Despite the somewhat funny title, Do Historical Matters Matter to Faith (henceforth DHMMF) is no joke! It is a behemoth of a book that is as academic in orientation as it is broad in the number of topics addressed. Spanning a wide variety of theological and historical issues, DHMMF is as much a treatment of biblical criticism as anything else.
The variety of topics addressed are too numerous to recount here, so allow me to point out a few of my favorites. I thoroughly enjoyed and benefitted from Alan Millard’s “Daniel in Babylon” essay. It seemed that Millard was willing to take on outlandish critical theories regarding the book of Daniel without overstating the evidence for the traditional view of Daniel. Further, Darrell Bock’s entry on “Precision and Accuracy” is a must read for any student of the Scriptures. Moreover, he provides a level of ancient cultural understanding and theological nuance that is often overlooked in evangelical circles.
Three other essays are worth mentioning. First, Mark Thompson’s handling of issues relating to inerrancy is well worth your time. Nothing groundbreaking is discussed here but he aids the reader in developing a strong framework with which to understand inerrancy concepts. Second, Eckhard Schnabel does a fine job in assessing the critical approaches to the authorship of I Timothy and Titus. Third, Richard Hess dives head first into the current debate on Yahwist cultism in pre-Judiasm, Israelite religion. Specifically, he makes a dedicated effort to tackle the notion of Yahweh having a consort.

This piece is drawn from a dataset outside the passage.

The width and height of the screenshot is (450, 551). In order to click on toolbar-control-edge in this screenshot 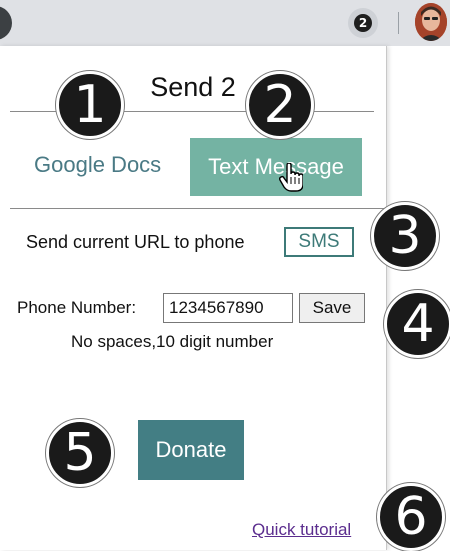, I will do `click(6, 23)`.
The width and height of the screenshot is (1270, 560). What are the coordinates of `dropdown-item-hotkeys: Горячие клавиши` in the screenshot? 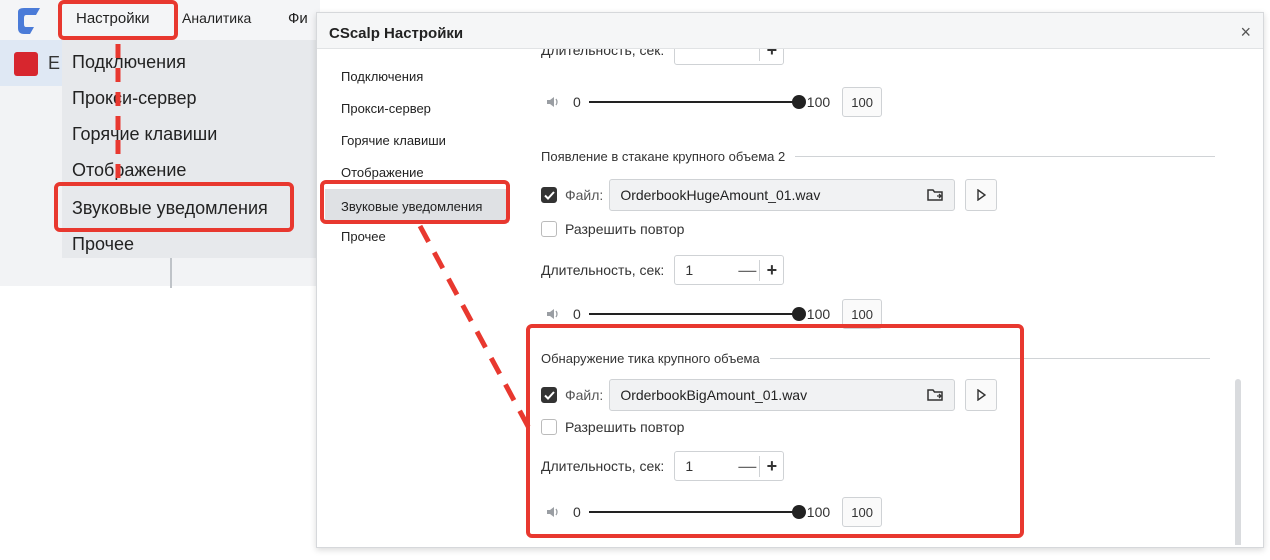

So, if you are interested in evolutionary religion discussions, the work of Hess will be quite valuable to you.
Overall, I highly recommend DHMMF. There were a few essays I read and then wondered why they were included in this book. However, the sheer breadth of topics addressed tends to provide occasion for there to be some entries that seem out of place. Still, DHMMF is an academic achievement that should be widely read!